Bebo: I was just talking to a friend about this. The first single is called “Pull Me Out,” and I've been doing a lot of media for the new album. I told him it's really funny because after an interview, people will thank me for talking about anxiety and say, “Thank you for being brave in that.” That's the word that people use, but it's funny because I'm talking about this weakness of mine after already dealing with most of it. I'm talking from a place of strength about my weakness. I've come through it a bit. The reality is that I'll always be dealing with it to some degree. But if I were to stop in the middle of a song [during] a concert two years ago when I literally thought I was going to die, then I'd be really honest. I couldn't breathe. That's real honesty, because I would be talking about it in the concept of not knowing what to do with it.

I would love to be in the place of being that guy. I don't know if I will ever get there, but that's what I am shooting for. I'm aiming for the day that I can stop in the middle of a song and say, “Hey, I'm feeling insecure” or “I can't breathe right now.” I think [I’m] moving toward vulnerability constantly, especially in my own songwriting, but I still have a long way to go.

CMC: Looking back, were there ever any moments to let the “cat out of the bag” at one of those shows that you felt that way?

Bebo: I was absolutely tempted to do that. In those moments—and this is the craziness of it—I didn't know how to literally do the next song. Honestly, I was struggling so much that I didn't know how to play a song. It was beautiful in the sense that I literally had to pray constantly in the middle of a song to get through it. I know that sounds crazy, but that's literally where I was internally. But what stopped me from saying anything was my insecurity. That's always what stops me. I think that's what stops all of us. I've always wanted to be in control, and I was not in control. So this has been a huge struggle, yet beautiful in a way.

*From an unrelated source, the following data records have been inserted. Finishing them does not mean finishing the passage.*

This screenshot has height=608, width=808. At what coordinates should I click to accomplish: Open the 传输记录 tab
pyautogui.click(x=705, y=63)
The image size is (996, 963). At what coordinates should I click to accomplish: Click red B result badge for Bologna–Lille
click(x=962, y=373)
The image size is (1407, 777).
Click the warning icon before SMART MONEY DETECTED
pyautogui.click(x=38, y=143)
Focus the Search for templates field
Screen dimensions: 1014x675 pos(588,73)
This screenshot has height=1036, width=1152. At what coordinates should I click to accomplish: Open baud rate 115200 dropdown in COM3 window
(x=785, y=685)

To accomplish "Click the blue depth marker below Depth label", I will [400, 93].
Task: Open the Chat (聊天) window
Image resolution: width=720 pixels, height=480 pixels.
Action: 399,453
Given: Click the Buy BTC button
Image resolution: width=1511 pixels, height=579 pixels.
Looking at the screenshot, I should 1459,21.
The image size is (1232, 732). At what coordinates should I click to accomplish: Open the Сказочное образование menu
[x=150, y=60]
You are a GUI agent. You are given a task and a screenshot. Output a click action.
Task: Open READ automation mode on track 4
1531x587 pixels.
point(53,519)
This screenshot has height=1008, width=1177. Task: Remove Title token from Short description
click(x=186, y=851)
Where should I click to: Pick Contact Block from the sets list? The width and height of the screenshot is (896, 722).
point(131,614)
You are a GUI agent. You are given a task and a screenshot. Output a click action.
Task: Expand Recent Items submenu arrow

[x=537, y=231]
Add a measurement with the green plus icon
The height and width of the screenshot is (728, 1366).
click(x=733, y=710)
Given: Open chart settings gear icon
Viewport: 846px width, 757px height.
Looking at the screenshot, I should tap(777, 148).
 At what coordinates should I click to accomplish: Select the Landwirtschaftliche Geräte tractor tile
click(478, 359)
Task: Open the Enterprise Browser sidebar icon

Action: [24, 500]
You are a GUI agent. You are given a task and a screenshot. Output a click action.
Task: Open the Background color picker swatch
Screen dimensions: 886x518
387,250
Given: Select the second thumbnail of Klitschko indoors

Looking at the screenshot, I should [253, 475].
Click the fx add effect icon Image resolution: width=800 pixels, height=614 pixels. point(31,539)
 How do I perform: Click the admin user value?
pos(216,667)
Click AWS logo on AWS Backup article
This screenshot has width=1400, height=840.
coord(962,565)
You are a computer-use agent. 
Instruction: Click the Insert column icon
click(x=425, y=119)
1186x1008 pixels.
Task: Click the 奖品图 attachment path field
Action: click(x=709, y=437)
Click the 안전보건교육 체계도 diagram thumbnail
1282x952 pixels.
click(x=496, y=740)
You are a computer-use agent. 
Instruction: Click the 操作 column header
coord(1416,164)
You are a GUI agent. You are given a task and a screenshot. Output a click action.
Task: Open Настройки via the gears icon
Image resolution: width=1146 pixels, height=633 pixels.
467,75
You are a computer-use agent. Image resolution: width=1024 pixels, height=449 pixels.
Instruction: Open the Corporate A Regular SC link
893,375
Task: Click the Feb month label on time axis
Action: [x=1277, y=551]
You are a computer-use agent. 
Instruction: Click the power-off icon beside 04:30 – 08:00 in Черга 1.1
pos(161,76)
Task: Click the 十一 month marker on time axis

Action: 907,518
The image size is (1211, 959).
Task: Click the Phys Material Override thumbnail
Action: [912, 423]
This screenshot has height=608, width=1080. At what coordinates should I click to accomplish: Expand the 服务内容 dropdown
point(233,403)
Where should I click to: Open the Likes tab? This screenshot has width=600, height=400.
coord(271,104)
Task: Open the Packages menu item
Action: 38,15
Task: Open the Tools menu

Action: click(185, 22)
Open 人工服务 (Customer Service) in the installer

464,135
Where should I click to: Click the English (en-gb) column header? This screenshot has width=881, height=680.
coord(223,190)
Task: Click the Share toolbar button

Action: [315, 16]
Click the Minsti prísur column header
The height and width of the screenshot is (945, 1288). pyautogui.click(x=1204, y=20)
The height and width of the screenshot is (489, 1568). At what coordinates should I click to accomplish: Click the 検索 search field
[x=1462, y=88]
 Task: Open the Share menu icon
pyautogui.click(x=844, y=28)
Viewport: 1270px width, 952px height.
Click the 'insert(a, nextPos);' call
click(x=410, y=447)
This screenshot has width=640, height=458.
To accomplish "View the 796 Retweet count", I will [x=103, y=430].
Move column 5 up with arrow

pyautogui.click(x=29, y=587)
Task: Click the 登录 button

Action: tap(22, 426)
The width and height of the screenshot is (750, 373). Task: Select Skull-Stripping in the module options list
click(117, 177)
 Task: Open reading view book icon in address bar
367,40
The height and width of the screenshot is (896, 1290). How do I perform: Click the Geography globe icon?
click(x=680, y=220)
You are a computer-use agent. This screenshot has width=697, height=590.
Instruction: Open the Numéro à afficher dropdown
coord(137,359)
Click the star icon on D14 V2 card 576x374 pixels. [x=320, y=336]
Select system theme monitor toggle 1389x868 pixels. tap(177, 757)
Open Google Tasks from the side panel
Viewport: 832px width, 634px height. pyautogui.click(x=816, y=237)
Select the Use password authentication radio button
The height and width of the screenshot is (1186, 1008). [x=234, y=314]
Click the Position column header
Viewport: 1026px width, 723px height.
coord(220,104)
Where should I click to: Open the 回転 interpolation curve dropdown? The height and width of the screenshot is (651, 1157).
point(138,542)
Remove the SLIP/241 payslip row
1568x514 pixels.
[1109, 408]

CMC: Can you tell us about this new song, "Britney?" It seems...

Bebo: [Laughs] I get it, man. Who writes a song about Britney Spears, right? I totally get it. It's an odd thing. I feel very proud to have written this song, and this is why: I really struggled with this song when I wrote it. I was up really late one night, and a news story came on where she was being taken out on a stretcher from her home to a mental hospital, I think. It's a tragic story, but the thing that shamed me was my first response. My gut response was to scoff about it: “Is this another story of Hollywood excess or whatever?” But there was one moment where they zoomed in on her face, and this look paralyzed me. It was of complete confusion or brokenness and being completely gone. This is from a girl who had every accolade the world could throw at her.

I remember being frozen in that moment and, for the first time, having compassion on her. And it's because the look on her face was one I recognized. I've had that face at the dark moments of my life. The response I can imagine Jesus giving to me in that moment is not one of condemnation, but one of “Hey, I'm sorry [about] what this world has done to you, and I'm here.” What we are telling young girls these days is a lie, and this was the first moment I recognized that. So maybe I saw her through the eyes of Jesus for the first time. So that's why I wrote it.

So I sat down in my study that night, and I wrote a 15-minute song, apologizing for everything I could think of. We had to narrow it down to a normal sized song, but I didn't play it for anyone for three months. Again, who writes a song about Britney Spears? Finally, literally the day before we went in to track the record, my friend who produced the record convinced me to play it. I did, and he said that he felt it belonged on the album. We recorded it the next day, and that's been the process.

That's one of those moments that we were talking about. Putting that on the record was one of those moments where I had to say, “I can't care how people might respond to a song about Britney Spears. I have to say what I feel called to say. However they respond to it is OK.” I feel proud to have gotten to be a part of this.